> _Selected excerpt_:
Clustered in a hallway on a floor of green tiles, with lights, pipes and vents visible overhead, about 50 informally dressed students and sports-jacketed faculty looked on as Sandia fellow and UNM professor Jeff Brinker, UNM School of Engineering dean Catalin Roman, UNM Cancer Center director Cheryl Willman and other administrators explained to three New Mexico state representatives, sitting in an adjacent bubble-like room, why the $2 million the state had contributed to the new facility was a good idea.

Brinker, who spearheaded the drive to create the 5,000-square-foot lab, spoke first: “I used to be content in making materials, but as my wife used to say: ‘Have you saved anyone’s life today? What have you really done?’”

Prominently displayed on the wall was work led by Brinker, published in the most highly respected science journals. Most prominent was a paper detailing the creation by the Brinker group of pore-riddled nanospheres they termed ‘protocells,’ capable of encapsulating and delivering unusually large amounts of cancer-destroying chemicals directly to a cancerous cell.

The protocell work, said Willman, has led to numerous calls from drug companies near Boston and in San Diego, “but we prefer to start a company in New Mexico to bring these achievement to market.”

She pointed out to the legislators that, because of the Cancer Center’s joint work with Brinker and Sandia, UNM is a member with three other institutions — Harvard University, the California Institute of Technology and the Massachusetts Institute of Technology — of the National Cancer Institute’s Nanotechnology Alliance, which has brought millions of federal dollars into New Mexico. The nanobio-nanomedicine lab should help produce more medical breakthroughs from New Mexico, she said.

> _Data listing_:

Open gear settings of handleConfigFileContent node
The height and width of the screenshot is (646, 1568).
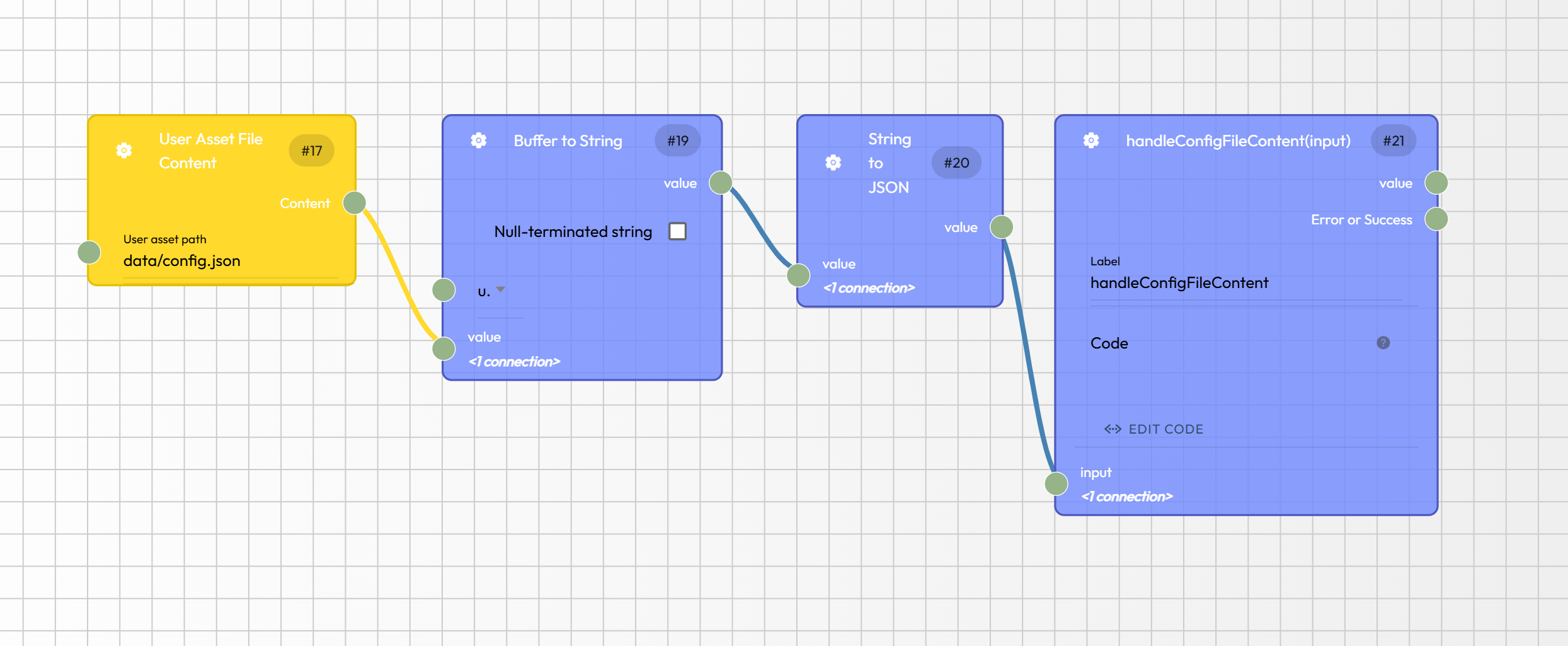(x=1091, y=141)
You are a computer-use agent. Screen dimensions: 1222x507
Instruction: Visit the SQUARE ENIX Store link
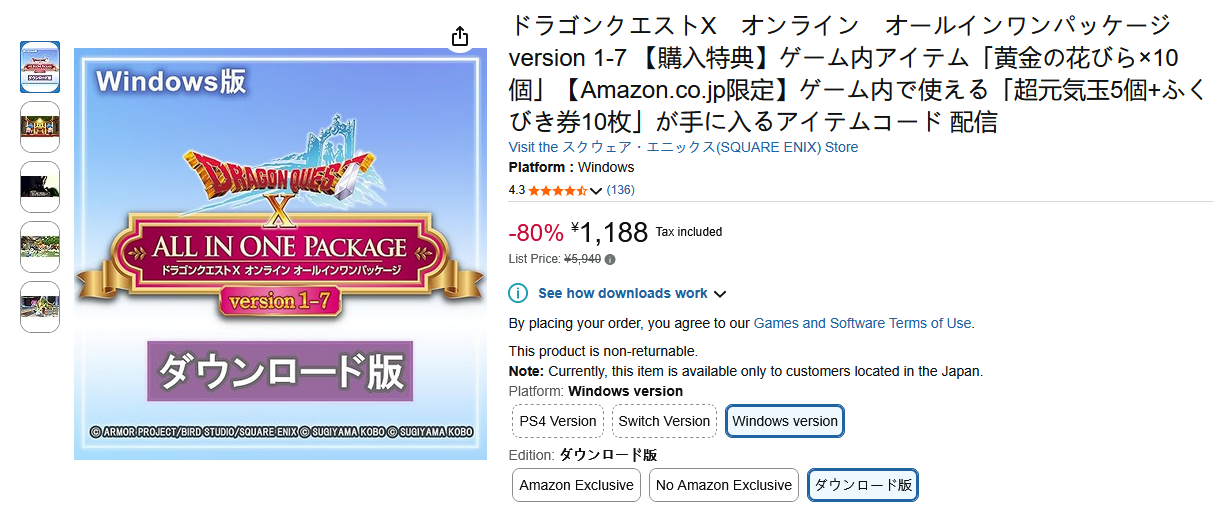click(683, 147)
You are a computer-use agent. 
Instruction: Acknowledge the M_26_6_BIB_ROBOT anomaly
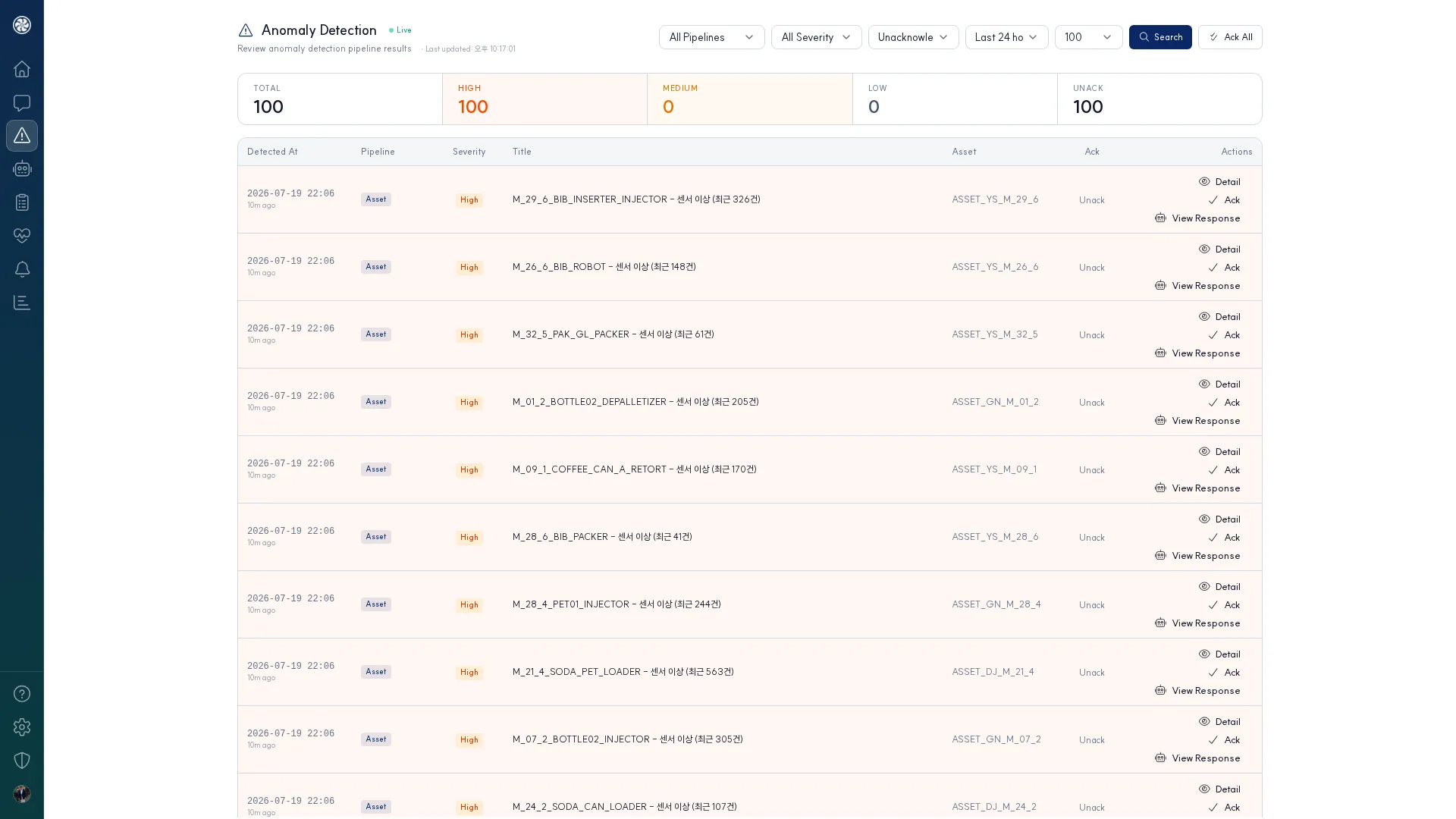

> _Your instructions_:
Please list every institution that the lab excerpt names as a member of the National Cancer Institute's Nanotechnology Alliance.

> _Answer to the exercise_:
UNM
Harvard University
the California Institute of Technology
the Massachusetts Institute of Technology